:: Available data ::
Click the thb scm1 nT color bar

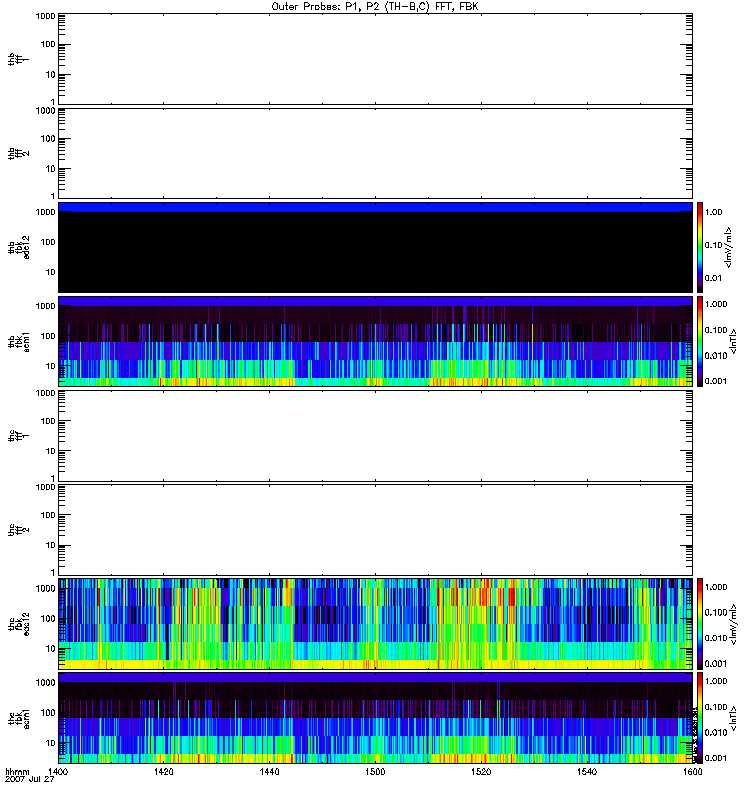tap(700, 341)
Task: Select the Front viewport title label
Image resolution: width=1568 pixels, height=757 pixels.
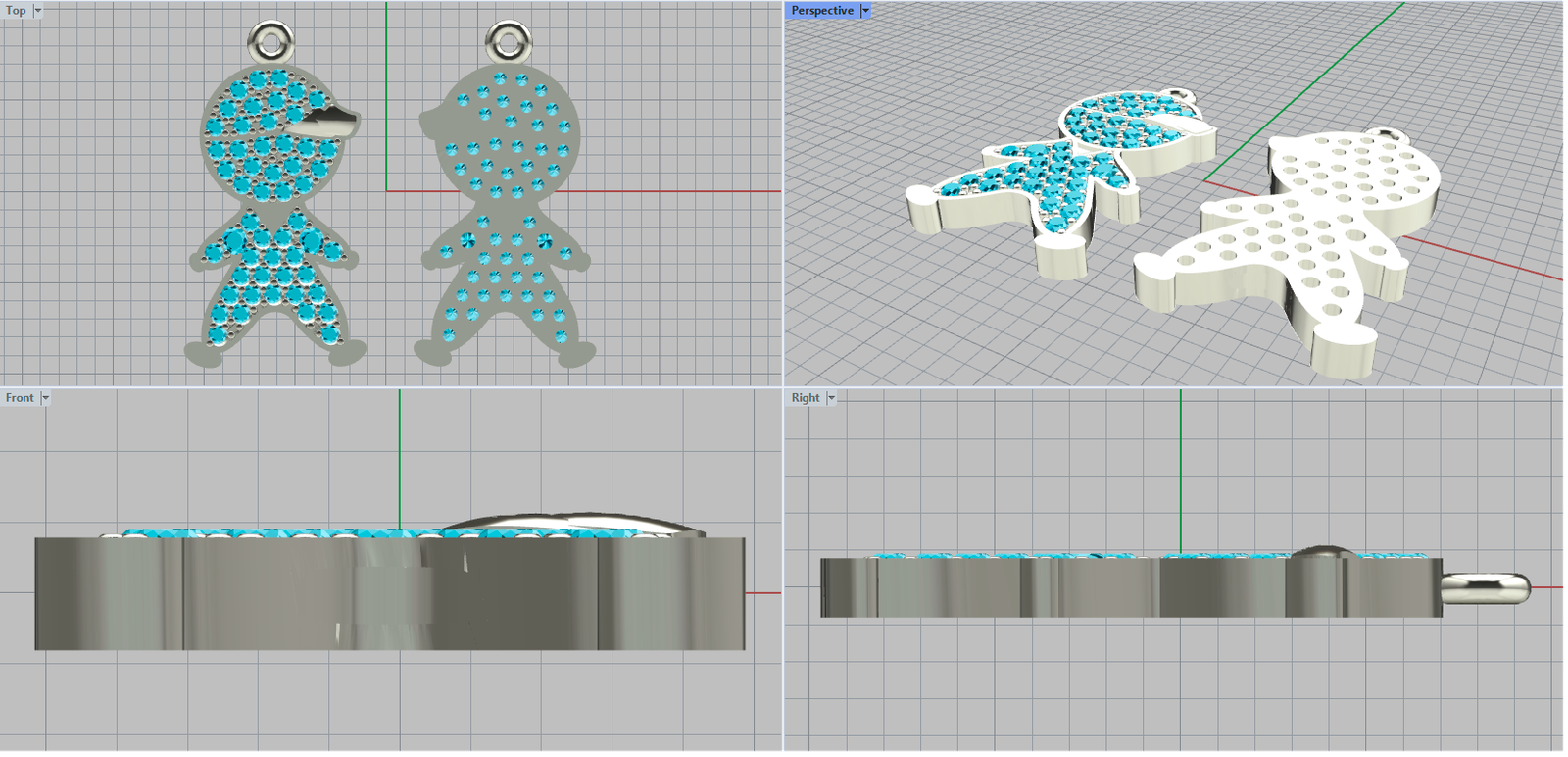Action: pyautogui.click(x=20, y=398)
:::
◆ Aim of the task: An exact restatement is expected of the lines from the line containing "Image resolution: width=1568" to the end of the data above, pictures excluded.

◆ Answer space:
Image resolution: width=1568 pixels, height=757 pixels.
Action: pyautogui.click(x=20, y=398)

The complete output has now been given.